# House Ownwership In Mexico Facts



## AlanMexicali (Jun 1, 2011)

I have had a few thoughts of my own on owning a house in Mexico and wonder if any posters have any input? There are the Restricted Zones 100 klms from any international border and 50 klms from any ocean, fideocomisos then apply to foriegners. The previous FM2 or FM3 status to own or sell and low property taxes and zoning rules that seem regional etc. There are different condo systems here also to consider and those fees and administration differences. For example I own on my factura property to the middle of the street and have to maintain my sidewalk outside my gate and when they resurfaced the street last year the municipality sent me a bill for $2,500 pesos as my part and when paying my property taxes needed to pay this bill first. I have seen streets with no pavement, street lights or sidewalks and probably no fire hydrants in nicer mostly finished areas. I asumme the nieghbors did not want to pay for them to be finished. Alan


----------



## cuylers5746 (Mar 19, 2012)

*Home ownership in Baja*



AlanMexicali said:


> I have had a few thoughts of my own on owning a house in Mexico and wonder if any posters have any input? There are the Restricted Zones 100 klms from any international border and 50 klms from any ocean, fideocomisos then apply to foriegners. The previous FM2 or FM3 status to own or sell and low property taxes and zoning rules that seem regional etc. There are different condo systems here also to consider and those fees and administration differences. For example I own on my factura property to the middle of the street and have to maintain my sidewalk outside my gate and when they resurfaced the street last year the municipality sent me a bill for $2,500 pesos as my part and when paying my property taxes needed to pay this bill first. I have seen streets with no pavement, street lights or sidewalks and probably no fire hydrants in nicer mostly finished areas. I asumme the nieghbors did not want to pay for them to be finished. Alan


Hi AlanMexicali;

Baja is an interesting place to try and own property by a ******. Realty set's in eventually. There's only a small strip about 30 miles wide by 62 miles long in Nothern Baja that falls out of the 100 km 65 km Fronteer zone. About 10 years ago, I heard that one enterprising ****** actually bought a small place that's now not part of a National Park there. Maybe someone else could chime in here? Is there still only one ****** that own's fee simple in Baja?

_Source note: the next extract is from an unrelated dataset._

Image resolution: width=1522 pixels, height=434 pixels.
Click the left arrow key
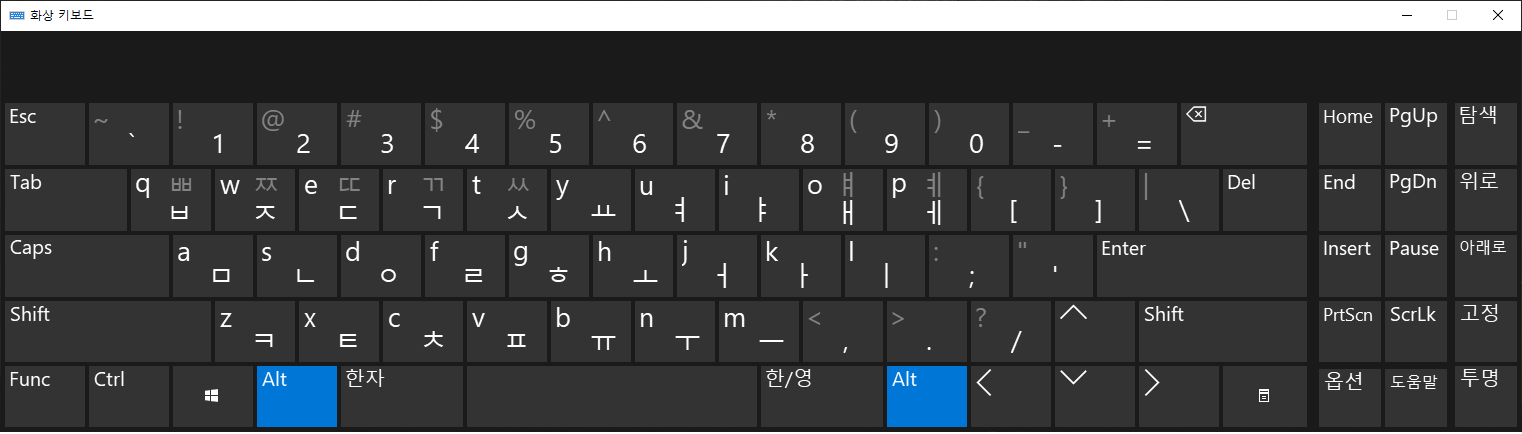tap(1011, 397)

The Bank Fideocomisos has always seemed to me some kind of bad joke. Like you pay some Bank $1200 USD or more a year for the guarantee if the Federal Govt. comes and takes your property, they'll pay you for it???? Funny thing, read the fine print....it's only for the land. Most
homes in Mexico are brick and mortar and represent a far greater cost than the land. So, how are you going to move that? 

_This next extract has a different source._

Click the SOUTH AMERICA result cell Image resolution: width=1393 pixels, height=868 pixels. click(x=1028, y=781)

Oh, and in Mexico a lot of Coast Property right on the beach is on some sort of Commission that you have to renew every year. You don't own anything! Some Politician take a fancy to your property or the Federal Govt. wants it for some groin or something, and yep - at the end of the year for your Commission they just tell you. No, you can't renew it and you have almost zilch for rights to stop them.

Actually where you live in Mexicali, unless they need the land to expand a main Carretera or something you're probably a whole lot more same up there owning with a Bank Fideocomisos
than down along the coast in Baja.

As far as paving the streets? A buddy of mine (another ******) was asked last year, that the city finally was ready to pave their street. Did they want it done? Well it's a brecha street with cobble stones and a good job at that. The citizens voted not to have it done, as they did not want to have to put up "topes" later to stop the fast driving of the local teenagers on this now improved road. Unless you want your teeth chattering you can't drive too fast on cobblestone streets? 

Funny antidote to this story. This year a new Mayor was elected and he moved with his family into a home two blocks away from my buddy. The local Police for his security put several new asphalt "topes" up on his block and every other block within several blocks of the new Mayor's house. 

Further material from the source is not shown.